Expectativa x realidade

Expectativa x realidade
(Arte Revista CULT)

 

Por Maria Clara Vergueiro

Diante de mim, minha filha. Um pouco pequena ainda, mas já ocupa um espaço próprio, movendo-se no ambiente com autonomia, compondo gestos e expressões autorais enquanto fala – mesmo que se perceba, aqui e ali, a interferência de outras vozes, que de todo modo são dela, do seu universo pessoal. Quando me dei conta, não tinha mais controle sobre as unhas, nem sobre os cabelos. Perdi o acesso ao seu corpo, um corpo que agora se esconde do meu olhar, se cobre ou se expõe demais. De repente fiquei ridícula. Minha maturidade, que deu um salto com o seu nascimento – “sou mãe”, eu dizia, e aquilo me tornava gigante – evapora-se na velocidade das palavras que saem descontroladas da minha boca. Eu validava minha experiência no mundo a partir daquele bebê. Minha existência havia servido porque passei a ter uma ocupação permanente e indiscutível. Vi tudo ganhar sentido, acreditei que havia nascido para a tarefa de cuidar daquela criatura, tão minha quanto do mundo, o mundo me pertencendo de certa maneira, ela sendo apresentada a ele pelas minhas mãos. Vejo quanto narcisismo havia naquela descoberta, sim. Mas lá, quando éramos duas pontas de um mesmo cordão, também havia uma entrega de cada uma de nós, um amor que se sobrepunha a este prazer egoísta de se afirmar através do filho. E hoje, neste exato dia em que escrevo, ser mãe foi um detalhe impreciso da minha conversa com ela. Não sei dizer como é que minha lucidez e meu bom senso saltam de um precipício dentro de mim, despencando em queda livre até que eu exploda, até que me escapem as rédeas da conversa e eu me misture às emoções desta menina e me perca completamente, numa incontinência verbal súbita, que expõe todas as minhas fraquezas, meus maus hábitos, meus medos, numa sequência patética de frases grosseiras.

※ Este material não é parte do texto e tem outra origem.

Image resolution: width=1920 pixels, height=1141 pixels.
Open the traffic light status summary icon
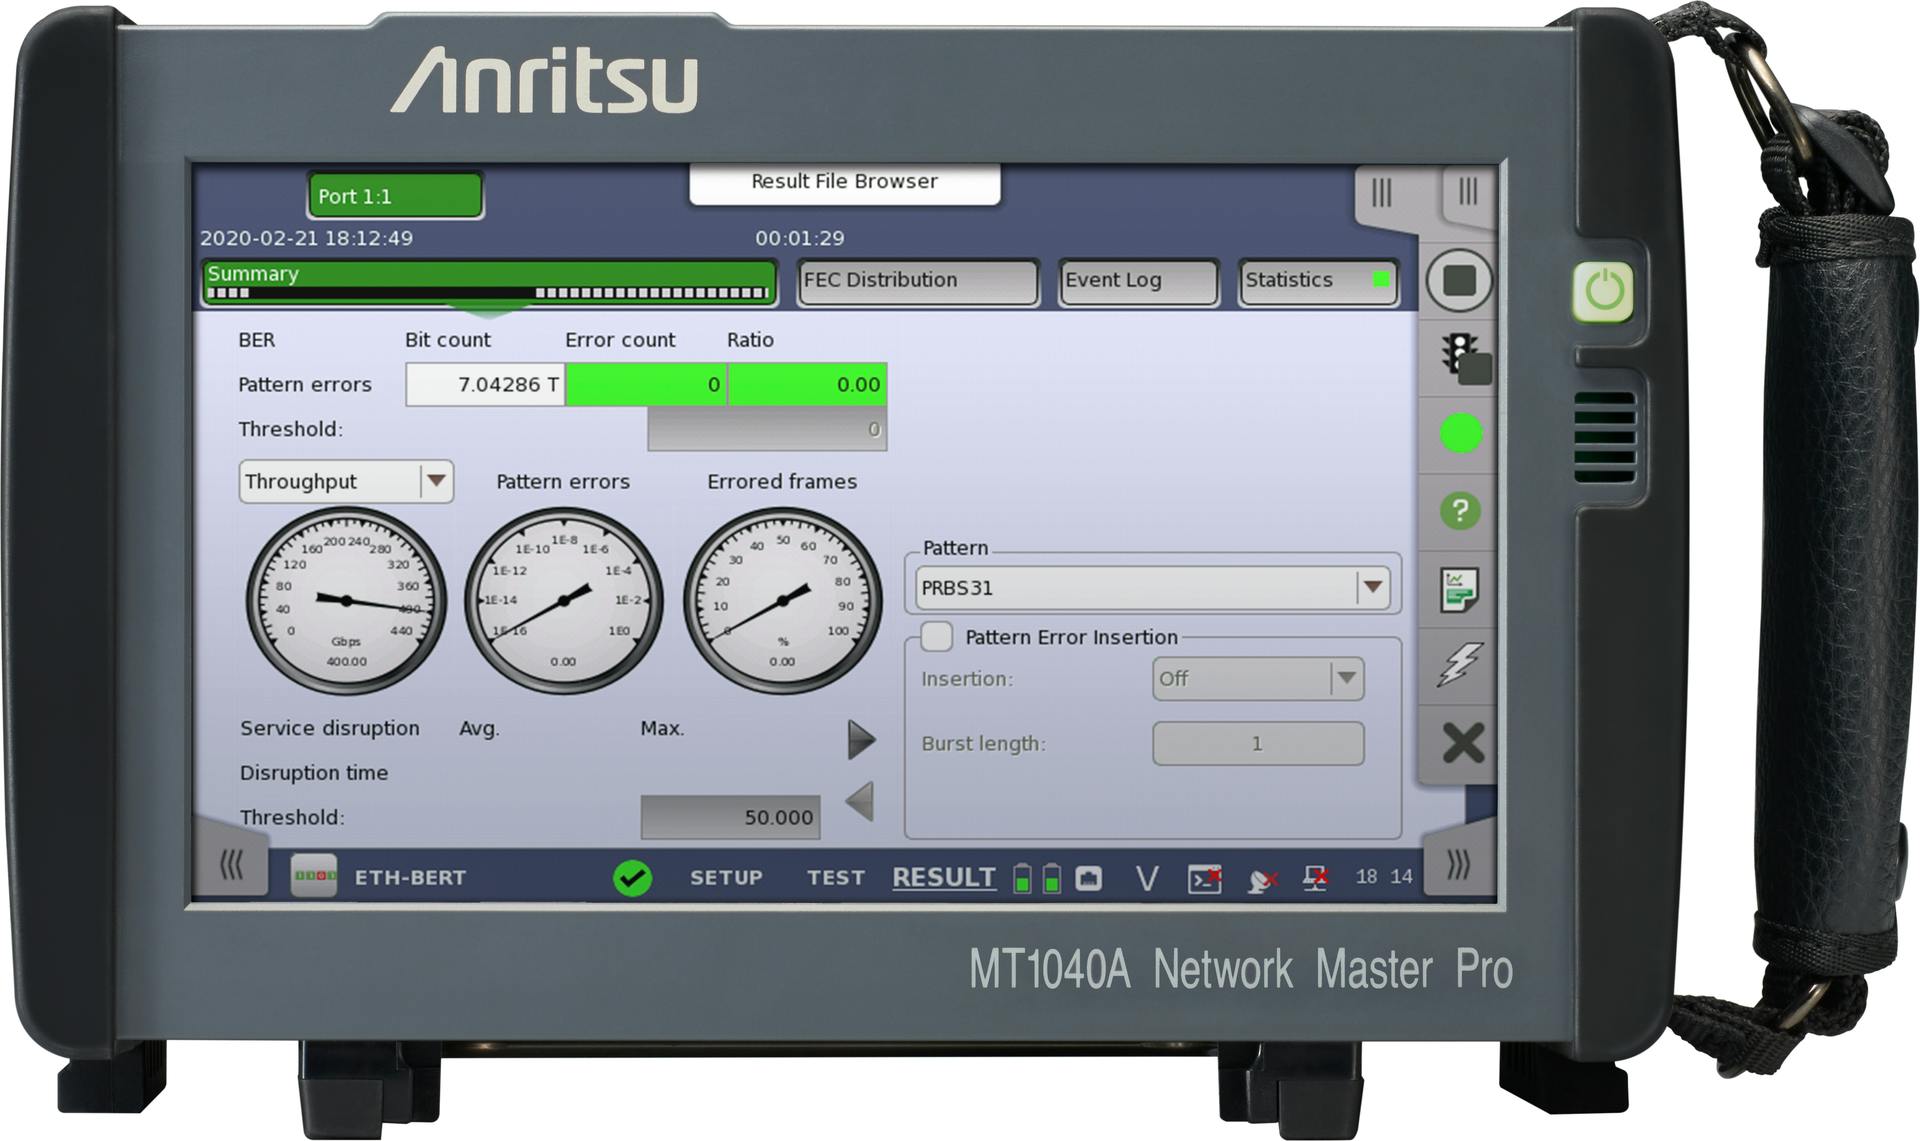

O que antes refletia minhas virtudes, hoje espelha debilidades. Não posso atribuir a ela a imagem deformada que vejo de mim mesma. Ela é uma menina, crescendo, doendo. Pode vibrar descompassadamente, ser contraditória, errática, desorganizada. Não eu. Em tese. Mas aí, como numa dança atrapalhada, conduzo e sou conduzida aos solavancos, sem ensaio, num improviso que me parece perigoso, onde me arrisco o tempo todo para salvar alguma sequência de acertos. Depois vem o remorso e o medo. Qual o real tamanho do estrago que causei? Vão me dizer que não me aflija, que é assim mesmo, mãe erra e deve poder errar. Acredito. Minha solidariedade a todas as mães que simplesmente não sabem o que fazer. Mas a minha filha poderia ter sido poupada. Eu poderia ter sido poupada, se fosse equilibrada como minha mãe, se fosse evoluída como as mães que admiro por aí. A mim coube ser esta confusão, alternando um senso de responsabilidade visceral com espasmos de egoísmo, distribuídos ao longo de uma narrativa sobre a qual certamente predominam o amor e a escolha. Ainda assim, justo a mim coube ser esta mãe que eu não pretendia ser.

* * * *

As expectativas eram altas: abriria em mim um pedaço exclusivamente dela, sendo também capaz de preservar meus próprios ambientes, para acomodar as outras relações, os sonhos, projetos, reflexões. Estaria disponível para ela na maior parte do tempo, munida das respostas para suas perguntas, o alimento, a música, o afeto. Não descuidaria dos limites – ah sim, criança precisa de limites bem definidos – e seria firme quando fosse preciso. Ela reconheceria na minha voz uma autoridade acima de todas, sentindo-se segura de que ali estava uma figura inabalável e conhecedora das coisas do mundo que ela tateava e degustava ainda com a ponta da língua e dos dedos. Estaria sempre cercada de cuidados, com margem para arriscar, errar, ser livre e autêntica. Cresceríamos juntas, mãe e filha, aprendendo com nossas investidas, fortalecendo este laço espontâneo, que já nasce feito e só ganha musculatura ao longo dos anos. E quando enfim chegasse o momento de deixar a infância, ela teria o instrumental necessário para viver suas transformações sem maiores sustos, contando comigo sem dificuldade. Ser mãe, no entanto, tem sido mais improviso que garantia.